Extranjeros "indeseables" en la Argentina


Muchos diplomados creen que John William Cooke "derogó" a la ley de residencia cuando era diputado peronista. En realidad, anunció derogarla, pero hizo lo contrario, quedando a la derecha del conservador Reynaldo Pastor. Este último votó de hecho por el final de la ley 4144, que ya tenía medio siglo de vida. Pero los diputados gremiales de entonces, repudiando a la oligarquía, dejaron a sus votantes obreros en manos de la policía. 

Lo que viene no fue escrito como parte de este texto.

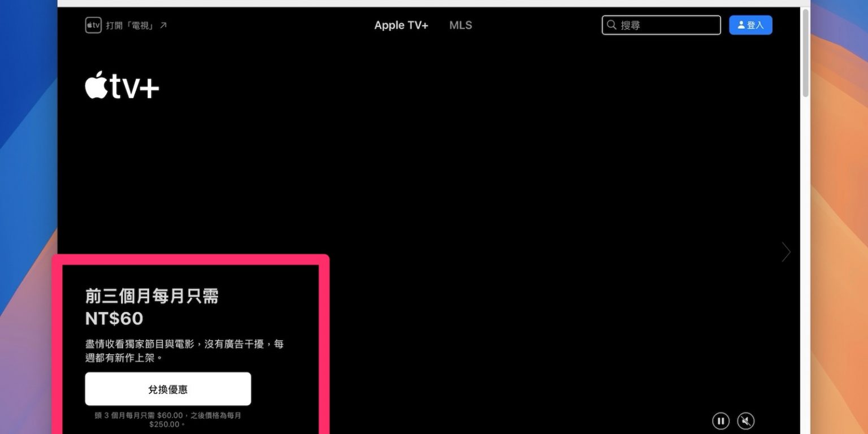Advance to the next hero slide chevron
This screenshot has height=434, width=868.
(785, 252)

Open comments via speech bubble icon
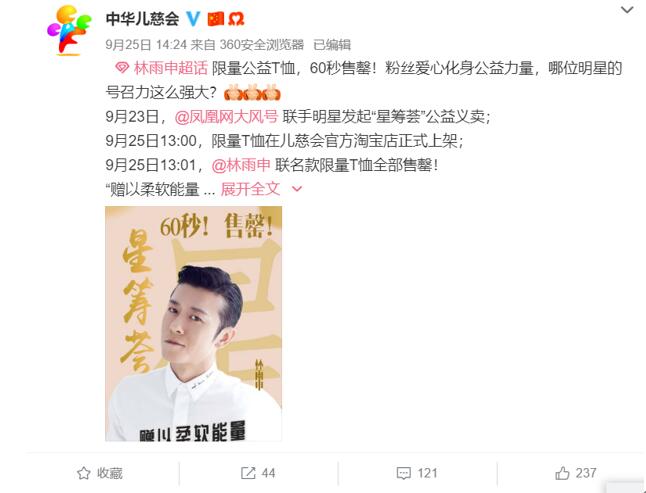403,473
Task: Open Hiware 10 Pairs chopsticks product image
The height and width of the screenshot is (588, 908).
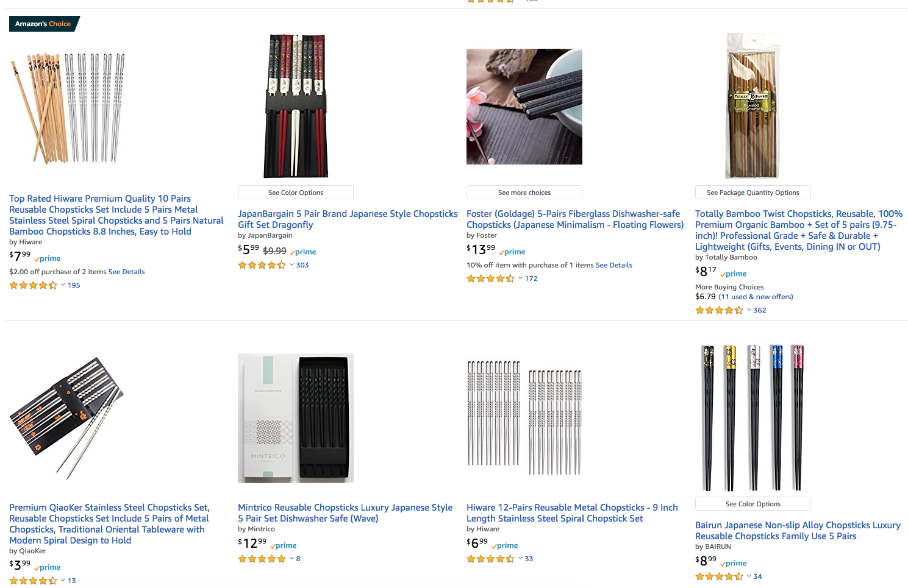Action: (x=68, y=108)
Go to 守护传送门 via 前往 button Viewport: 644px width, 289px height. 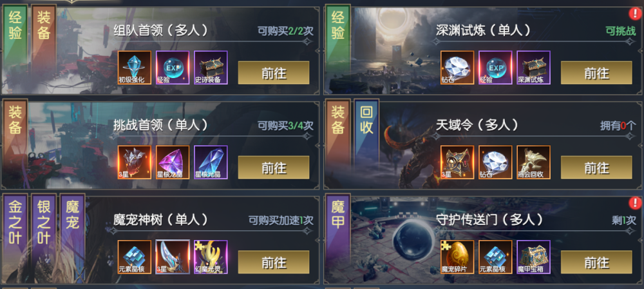[x=596, y=263]
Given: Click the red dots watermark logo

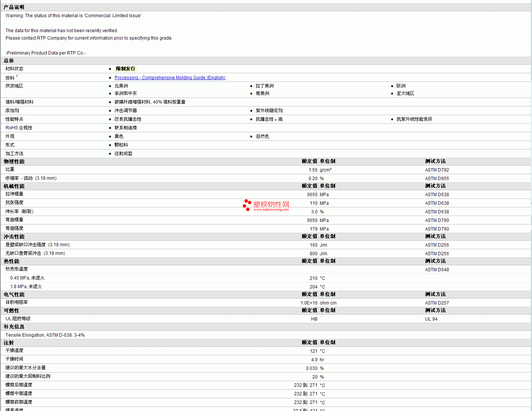Looking at the screenshot, I should 247,205.
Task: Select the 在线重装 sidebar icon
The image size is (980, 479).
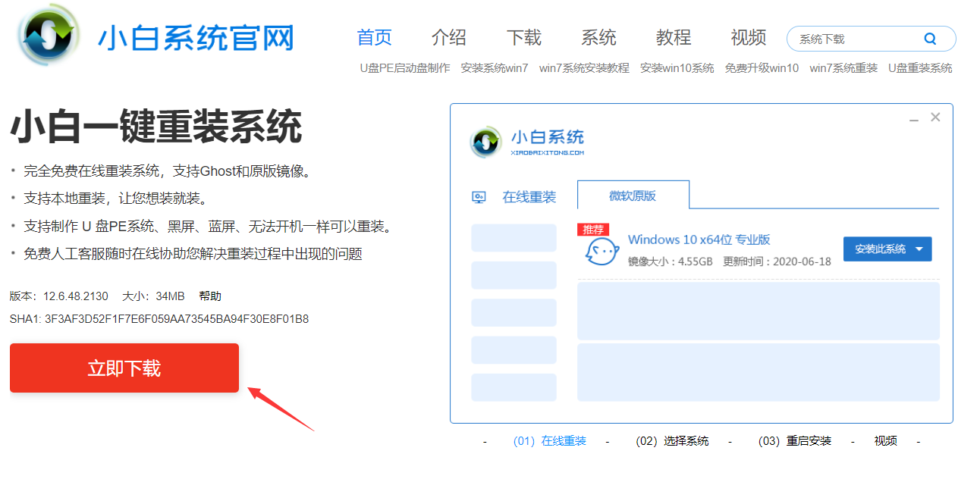Action: tap(480, 196)
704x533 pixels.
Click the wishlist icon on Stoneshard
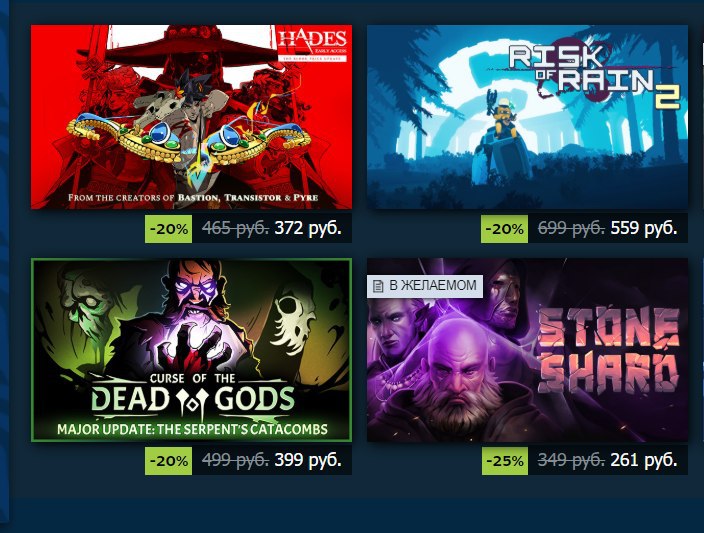point(378,286)
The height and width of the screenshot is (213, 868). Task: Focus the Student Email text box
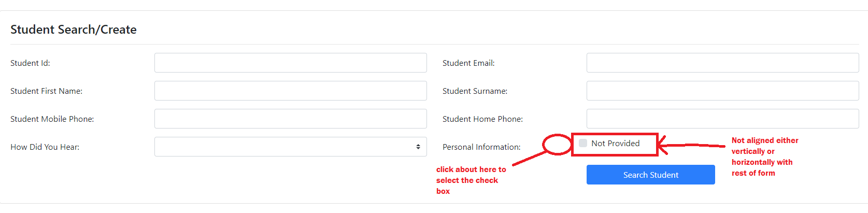[723, 63]
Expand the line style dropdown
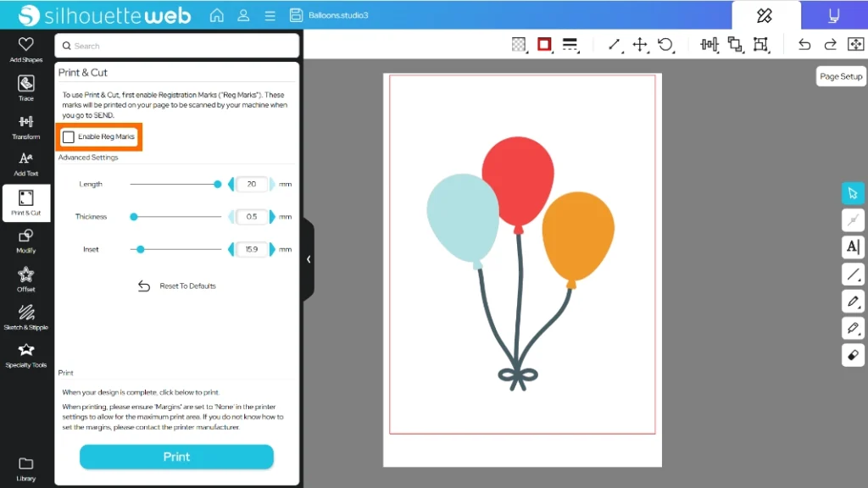The width and height of the screenshot is (868, 488). pos(570,44)
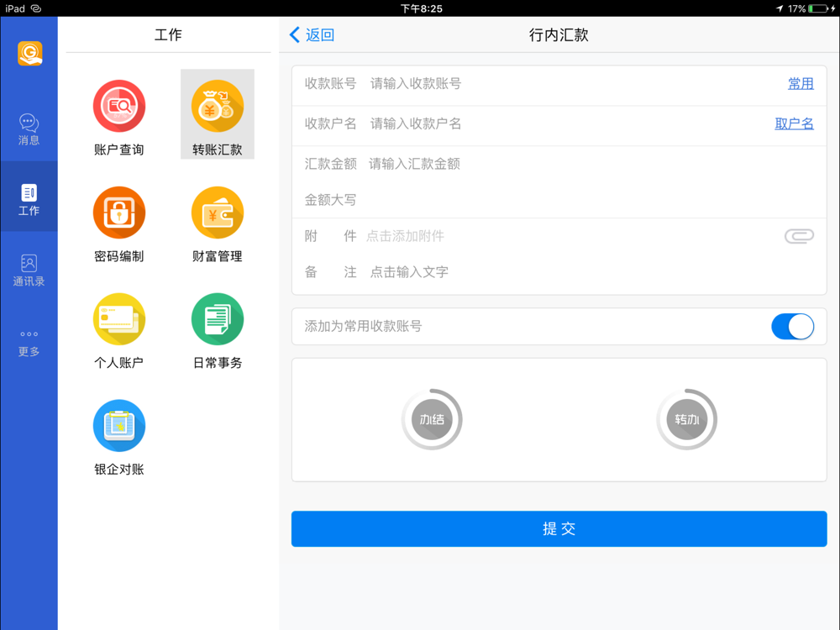
Task: Switch to the 消息 messages tab
Action: click(29, 129)
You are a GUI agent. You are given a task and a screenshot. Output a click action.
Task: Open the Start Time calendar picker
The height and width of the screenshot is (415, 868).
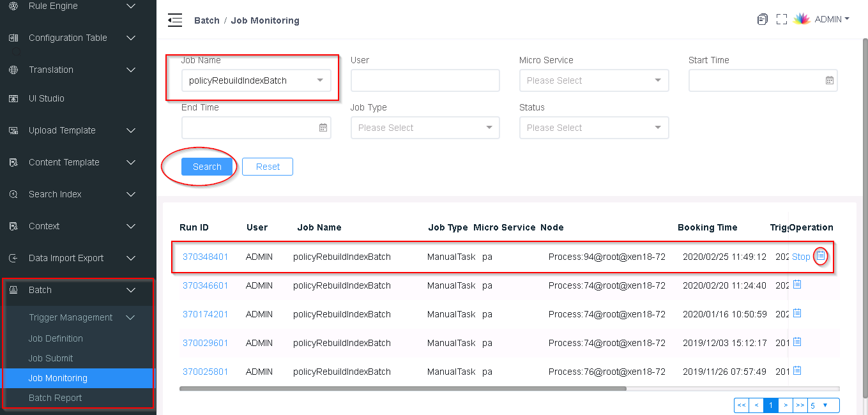[829, 80]
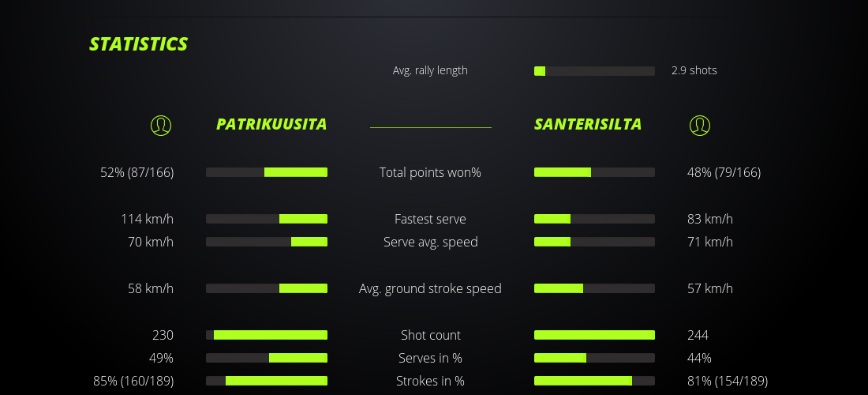Click the STATISTICS heading
Screen dimensions: 868x395
[x=139, y=44]
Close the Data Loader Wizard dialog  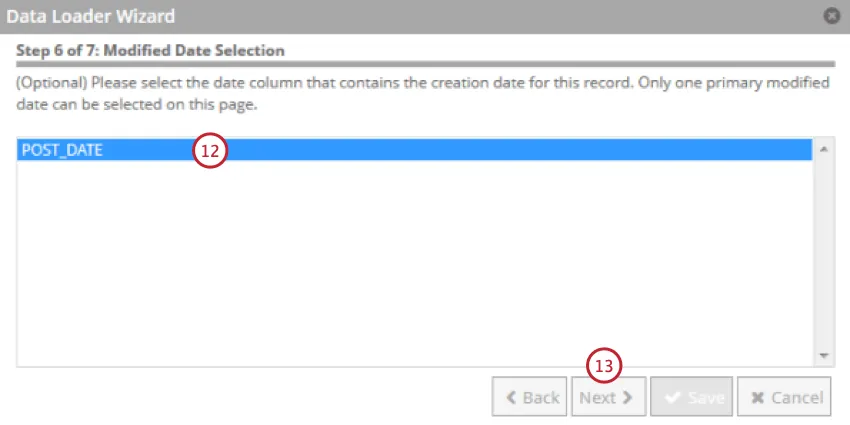(x=831, y=16)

El conductor de la maniobra fue Cooke, hoy un ídolo de la izquierda. El chileno Eduardo Seijo, sindicalista maderero y dirigente laborista (participó en reuniones con Perón junto a Cipriano Reyes), fue secuestrado y deportado a su país por decreto del Poder Ejecutivo en 1948, mientras el obrero radical Américo Romero era entregado a la policía por el delegado Graciano Fernández (el comisario Miguel Gamboa ordenó los primeros golpes contra Romero, que conoció toda clase de castigos). 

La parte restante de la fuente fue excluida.